• [The problem] Where the line containing "How do I perform: Rotate" appears in the records below, begin there and repeat each line exactly through the final one, dropping all pictures.

Saved data entries:
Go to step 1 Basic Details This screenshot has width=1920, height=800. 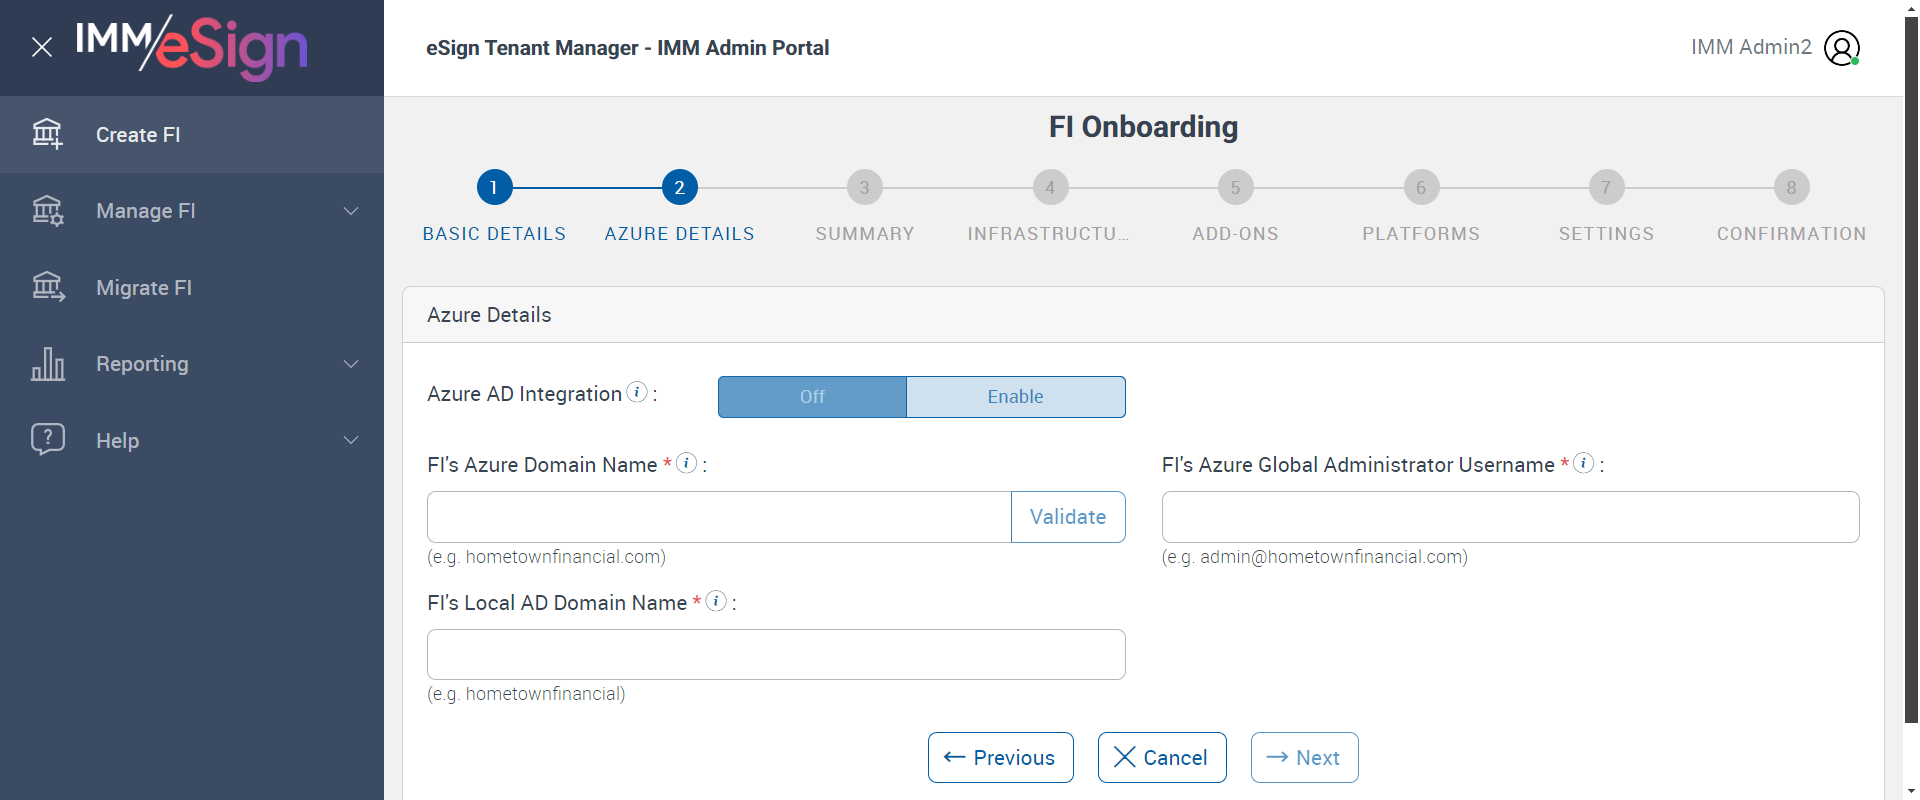tap(494, 187)

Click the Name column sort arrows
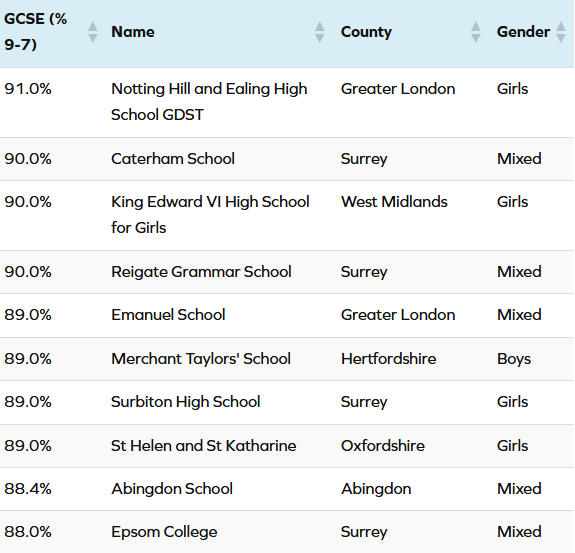click(320, 32)
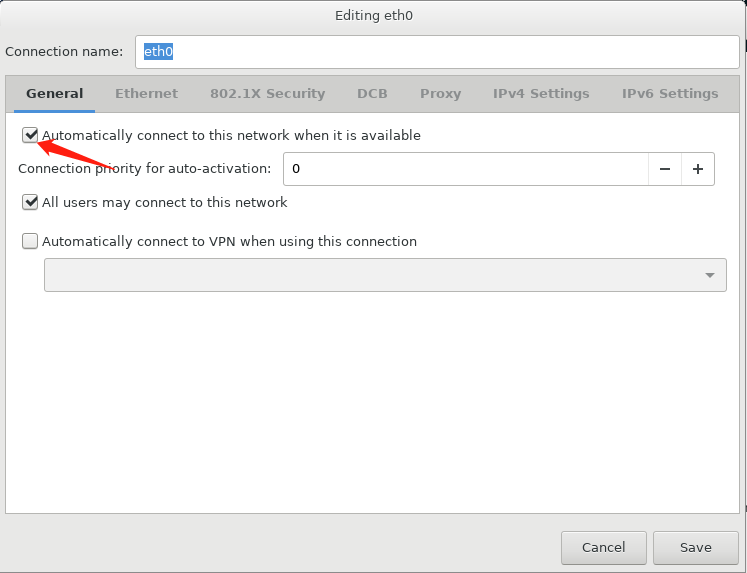Select the General tab
The image size is (747, 573).
click(x=54, y=94)
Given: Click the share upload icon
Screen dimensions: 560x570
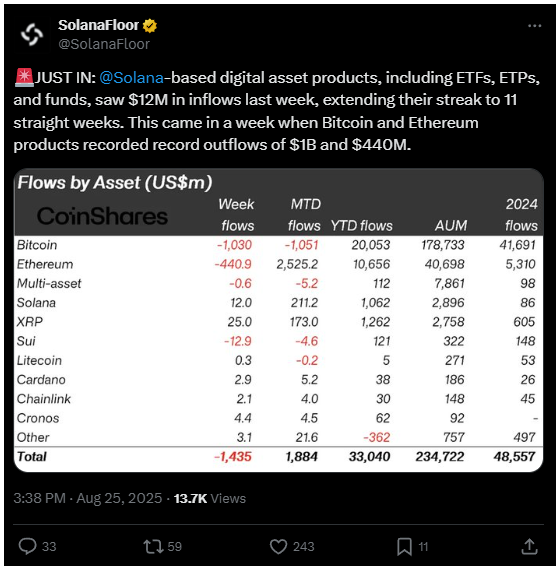Looking at the screenshot, I should tap(529, 546).
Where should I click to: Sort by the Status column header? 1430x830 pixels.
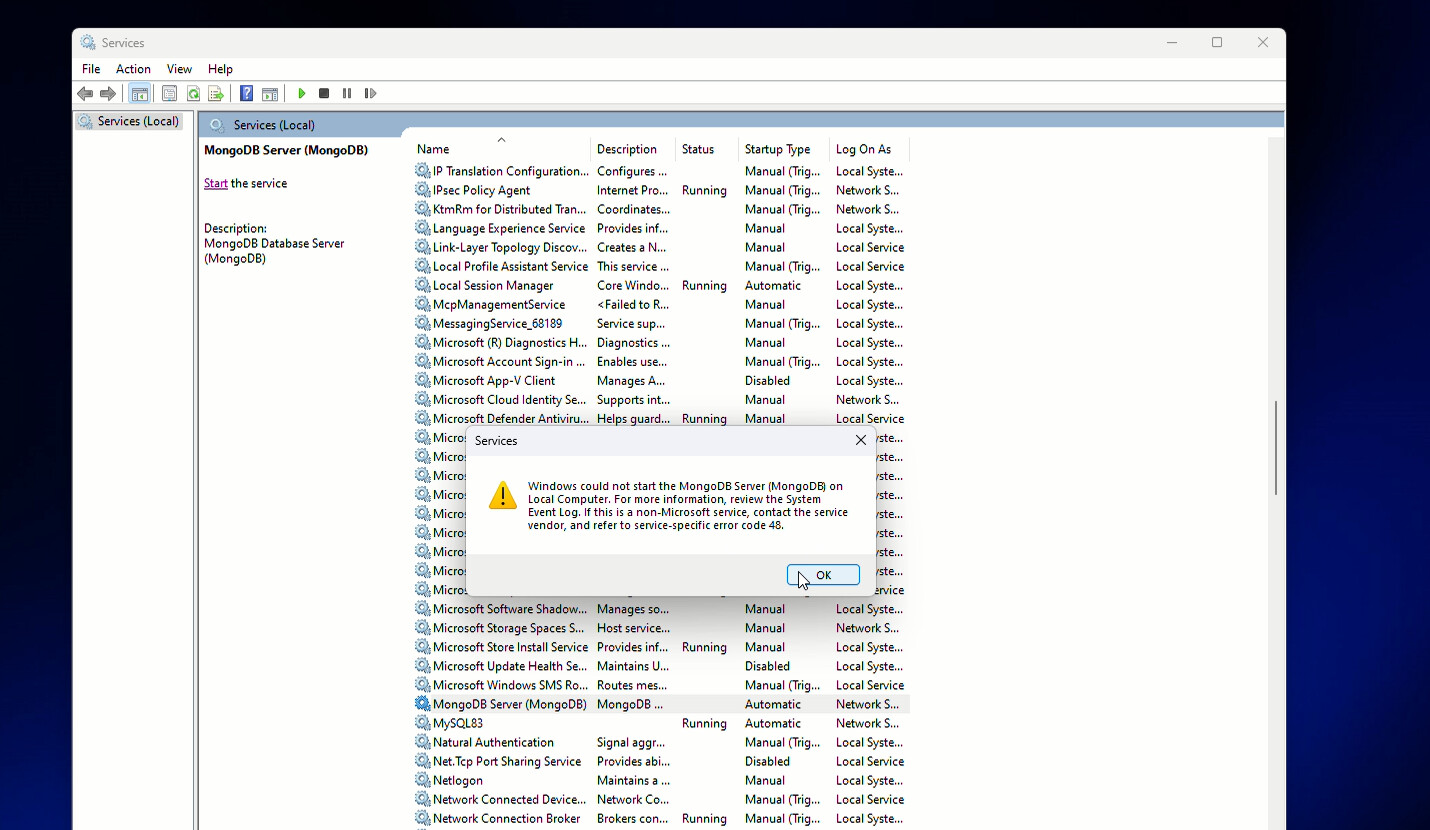pyautogui.click(x=698, y=149)
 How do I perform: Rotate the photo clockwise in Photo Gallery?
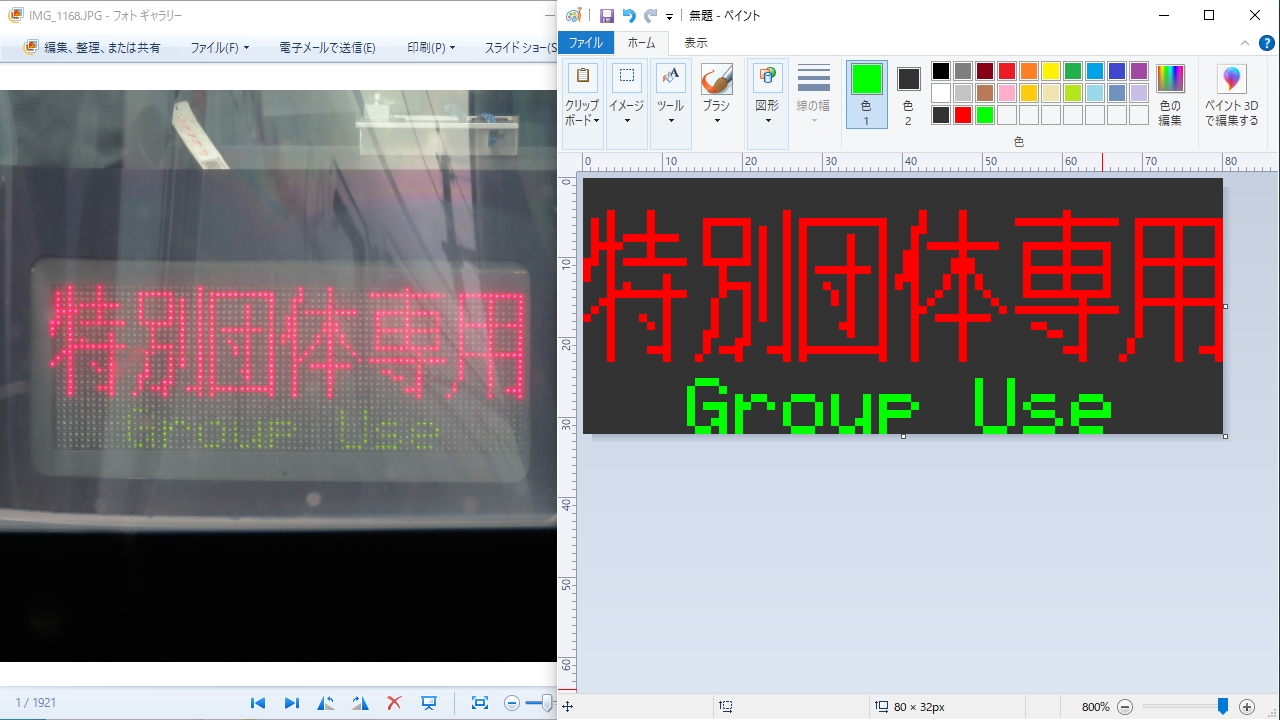pyautogui.click(x=360, y=703)
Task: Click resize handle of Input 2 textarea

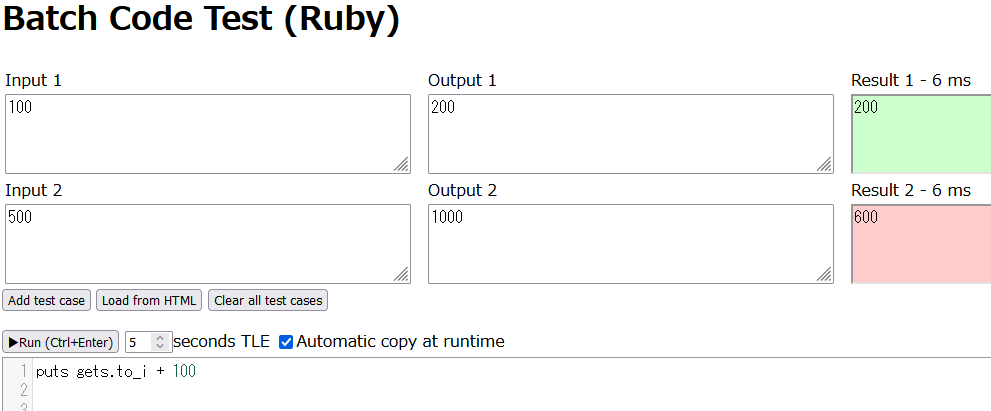Action: coord(401,274)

• [Output for this task]
 How do I perform: Rotate the photo clockwise in Photo Gallery?
pyautogui.click(x=360, y=703)
Task: Click resize handle of Input 2 textarea

Action: coord(401,274)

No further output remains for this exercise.